In a 2016 profile in The Hill Wolf supported Hillary Clinton’s fiscally conservative plans and said conservatives should have voted for her: “My view is a lot of the business community will support the secretary because her business policies are better.” Asserting that most of the business world “lean left socially and lean right fiscally,” he said “I think when you look at leaning right fiscally, if you look at her plan versus Trump’s,” Clinton’s comes out on top. Wolf also defended Wall Street saying, “Wall Street are Americans just like everyone else. Please don’t stereotype us. We vote for a lot of different reasons, and I would actually say regulation is the least reason we vote because we know regulation is here.”

==Activities==
Wolf serves on the board of directors of the Obama Foundation, on the Undergraduate Executive Board of the Wharton School and on the Economic Advisory Council for the Center for American Progress and on the board of the Partnership for NYC, and recently joined the Leadership Council of NYC’s Robin Hood Foundation. Wolf formerly served as Vice Chairman of the Robert F. Kennedy Center for Justice & Human Rights, on the board of trustees of the Children's Aid Society, on the Athletics Board of Overseers at the University of Pennsylvania and on the board of directors of the Financial Services Roundtable.
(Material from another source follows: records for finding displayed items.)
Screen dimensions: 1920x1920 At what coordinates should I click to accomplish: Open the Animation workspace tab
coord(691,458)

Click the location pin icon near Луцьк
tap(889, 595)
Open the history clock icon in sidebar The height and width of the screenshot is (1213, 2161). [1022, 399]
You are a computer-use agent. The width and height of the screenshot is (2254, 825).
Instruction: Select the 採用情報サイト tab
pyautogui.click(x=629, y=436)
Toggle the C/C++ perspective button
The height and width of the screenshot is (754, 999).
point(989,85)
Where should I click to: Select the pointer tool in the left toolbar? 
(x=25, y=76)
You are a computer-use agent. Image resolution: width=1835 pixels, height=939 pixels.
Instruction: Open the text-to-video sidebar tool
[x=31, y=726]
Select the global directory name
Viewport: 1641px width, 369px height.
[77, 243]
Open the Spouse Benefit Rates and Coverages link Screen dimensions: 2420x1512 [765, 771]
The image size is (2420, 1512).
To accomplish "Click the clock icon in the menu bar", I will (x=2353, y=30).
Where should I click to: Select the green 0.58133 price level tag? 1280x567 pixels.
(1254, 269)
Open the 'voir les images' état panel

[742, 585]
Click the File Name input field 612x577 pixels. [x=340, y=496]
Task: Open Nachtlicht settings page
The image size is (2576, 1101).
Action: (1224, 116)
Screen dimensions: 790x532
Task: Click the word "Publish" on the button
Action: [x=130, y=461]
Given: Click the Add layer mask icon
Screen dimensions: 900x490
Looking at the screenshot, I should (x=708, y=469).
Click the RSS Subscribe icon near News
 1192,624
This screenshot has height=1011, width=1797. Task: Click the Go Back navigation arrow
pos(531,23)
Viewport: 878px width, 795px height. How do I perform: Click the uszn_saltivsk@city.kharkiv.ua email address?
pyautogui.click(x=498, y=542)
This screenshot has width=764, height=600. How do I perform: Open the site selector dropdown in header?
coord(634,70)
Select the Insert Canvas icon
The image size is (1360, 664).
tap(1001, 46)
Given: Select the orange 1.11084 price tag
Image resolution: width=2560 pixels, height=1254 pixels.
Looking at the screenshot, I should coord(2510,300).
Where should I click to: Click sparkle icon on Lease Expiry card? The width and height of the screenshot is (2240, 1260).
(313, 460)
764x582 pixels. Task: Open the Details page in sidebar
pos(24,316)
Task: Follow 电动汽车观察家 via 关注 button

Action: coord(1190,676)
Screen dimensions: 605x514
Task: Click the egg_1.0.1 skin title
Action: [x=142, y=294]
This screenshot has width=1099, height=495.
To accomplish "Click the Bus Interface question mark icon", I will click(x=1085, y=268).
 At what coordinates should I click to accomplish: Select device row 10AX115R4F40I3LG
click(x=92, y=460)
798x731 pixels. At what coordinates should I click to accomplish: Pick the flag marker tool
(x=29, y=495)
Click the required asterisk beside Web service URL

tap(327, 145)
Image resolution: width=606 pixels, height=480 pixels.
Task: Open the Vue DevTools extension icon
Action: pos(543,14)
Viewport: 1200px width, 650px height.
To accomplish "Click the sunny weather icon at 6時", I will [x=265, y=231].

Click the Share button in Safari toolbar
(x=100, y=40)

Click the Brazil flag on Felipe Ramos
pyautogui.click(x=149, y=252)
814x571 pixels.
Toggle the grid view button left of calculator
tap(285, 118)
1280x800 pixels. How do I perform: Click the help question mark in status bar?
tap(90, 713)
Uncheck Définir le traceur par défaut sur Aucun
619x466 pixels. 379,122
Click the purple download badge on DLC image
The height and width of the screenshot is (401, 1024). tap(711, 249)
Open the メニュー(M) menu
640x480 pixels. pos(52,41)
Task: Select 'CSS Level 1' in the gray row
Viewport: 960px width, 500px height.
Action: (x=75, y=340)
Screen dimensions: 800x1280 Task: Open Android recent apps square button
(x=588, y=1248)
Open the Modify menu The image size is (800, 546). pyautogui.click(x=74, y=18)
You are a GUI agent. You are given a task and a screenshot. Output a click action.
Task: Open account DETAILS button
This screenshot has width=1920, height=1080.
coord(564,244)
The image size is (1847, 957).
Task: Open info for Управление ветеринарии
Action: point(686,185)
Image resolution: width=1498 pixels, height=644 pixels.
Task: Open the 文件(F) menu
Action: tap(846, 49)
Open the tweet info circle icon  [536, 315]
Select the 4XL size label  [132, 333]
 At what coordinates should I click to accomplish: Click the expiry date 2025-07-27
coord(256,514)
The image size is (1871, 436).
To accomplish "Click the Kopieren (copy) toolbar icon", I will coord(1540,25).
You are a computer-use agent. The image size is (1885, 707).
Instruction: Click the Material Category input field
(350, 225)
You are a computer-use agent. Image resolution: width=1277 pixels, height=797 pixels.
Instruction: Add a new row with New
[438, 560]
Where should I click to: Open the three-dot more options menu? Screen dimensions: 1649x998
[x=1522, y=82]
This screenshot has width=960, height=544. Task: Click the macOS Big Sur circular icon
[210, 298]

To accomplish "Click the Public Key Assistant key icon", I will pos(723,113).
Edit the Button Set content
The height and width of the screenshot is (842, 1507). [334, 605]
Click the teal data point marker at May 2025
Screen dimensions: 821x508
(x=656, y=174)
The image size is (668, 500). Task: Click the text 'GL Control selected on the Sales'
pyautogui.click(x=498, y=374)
In 2012-2013 he hosted the show "Impact Players" on the Reuters Channel on YouTube TV. In December 2016, he joined Fox News/Fox Business as a TV contributor and was a member of the advisory board of the show “Wall Street Week”.

==Political contributions==
During the 2004 US presidential election campaign, Wolf was a contributor to the Kerry campaign.
During the 2008 United States Presidential election campaign, Wolf became a major contributor and a fundraiser for the Obama campaign:

After serving as a major contributor and fundraiser for the Obama 2008 US presidential campaign,
Wolf held three Presidential appointments under President Obama; as a member of the Economic Recovery Advisory Board from 2009-2011, the Council on Jobs and Competitiveness from 2011-2013 and the Export Council from 2014-2016. In 2012 Wolf was on the Homeland Security Advisory Council's Border Infrastructure Task Force. and in June 2013, the White House appointed Wolf to the President's Export Council.

==Awards and titles==
Wolf was honored with the Corporate Leadership Award at the 2007 Fall Gala. In 2011, he was the recipient of the Promise Award by the Children's Aid Society. He was named to Worth Magazine's 100 Most Powerful People in Finance multiple times, including most recently in 2018.

While at UPenn, he played on the varsity football team that won IVY League Championships in both the 1982 and 1983 seasons and was an honoree into the Ivy Football Association in 2013. In May 2014, Robert received the Distinguished Alumni Award from the Wharton School.

In May 2024, Wolf received an honorary Doctor of Commercial Science degree at the Suffolk University Sawyer Business School ceremony.

==Personal==
Wolf is a graduate of the Wharton School at the University of Pennsylvania, receiving a B.S. in Economics. While at Penn, he played on the varsity football team that won IVY League Championships in both the 1982 and 1983 seasons and was an honoree into the Ivy Football Association in 2013. In May 2014, Robert received the Distinguished Alumni Award from the Wharton School.

He was born and raised in Marblehead, MA and is in the town's Athletics Hall of Fame. He currently resides in Purchase, NY with his wife, Carol, who is a Senior Director of Corporate Development at Sandy Hook Promise.